How to use a Craft Chocolate Tasting Wheel

1. The Chocolate is at the centre

The wheel is designed like a map of chocolate flavours.

  • The centre point represents the chocolate itself — the blank canvas.

  • As you move outward, the flavours become more specific and descriptive.


 2. Work from the outside in (or inside out)

  • Start broad: Look at the 12 main flavour families (Fruity, Nutty, Floral, Roasted, etc.).

  • Get specific: Each family has 2–3 sub‑flavours around the outer ring (e.g. “Red berries,” “Tropical,” “Dried fruit” under Fruity).

When you taste a bar, ask yourself:

“What’s the biggest category I notice?”
“Can I narrow it down to one of the sub‑flavours?”
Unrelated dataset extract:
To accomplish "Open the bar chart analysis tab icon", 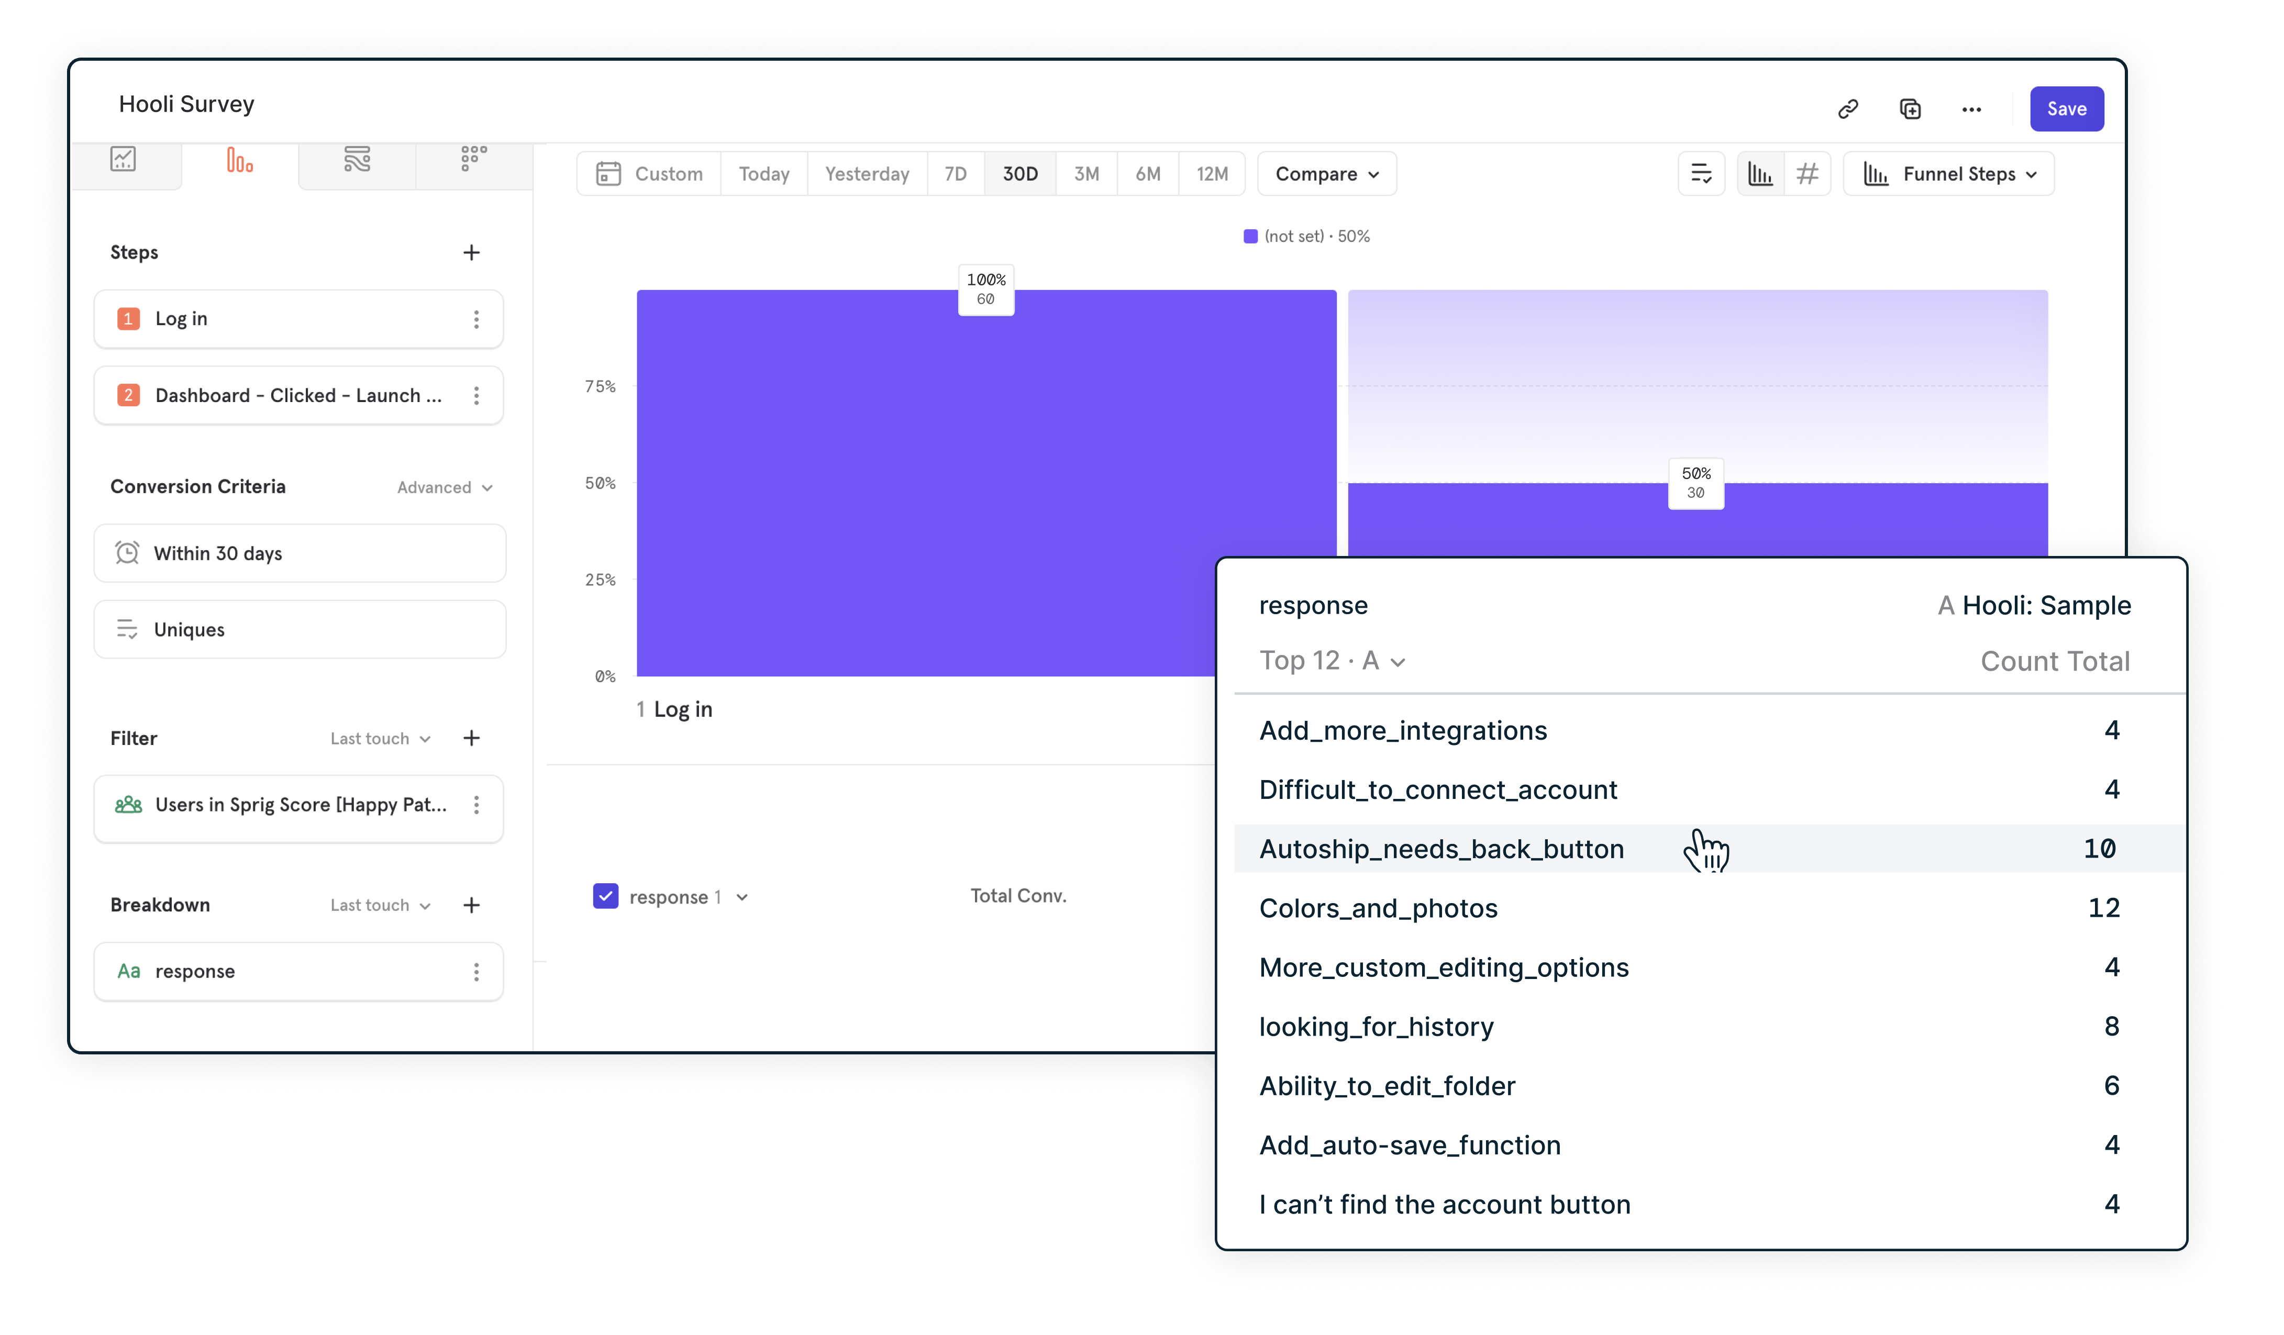I will [238, 160].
 3. Use all your senses first

Before even looking at the wheel, smell, snap, and let the chocolate melt slowly. Then glance at the wheel — it will help you find language for what you’re tasting.


 4. Don’t overthink it

If you think you taste strawberry, say strawberry — not “maybe red berries, maybe cranberry, I’m not sure.” The wheel is meant to guide you, not trap you.


 5. Compare bars

Taste two or more chocolates side by side.

  • Use the wheel to spot differences (e.g. one is more Citrus; another leans Nutty).
  • Make sure to cleanse your palette using tepid water.
  • You’ll quickly notice your palate sharpening.

 6. Keep a journal or photo notes

Take a picture of the wheel, keep it on your phone, or print it. Jot down:

  • The bar name and origin

  • The main flavour family you found

  • Any sub‑notes you detected

Over time, you’ll start to see patterns (e.g. Madagascan chocolate often shows Fruity–Citrus notes).


 7. Use it as a talking tool

Perfect for tastings with friends or to explain what makes craft chocolate special. It gives everyone a shared vocabulary for flavour.


 Tip: If you’re doing a tasting for the first time, pick two contrasting bars (e.g. Madagascar 70% and Ecuador 70%) and circle the flavours you taste on the wheel — it’s the easiest way to start building confidence.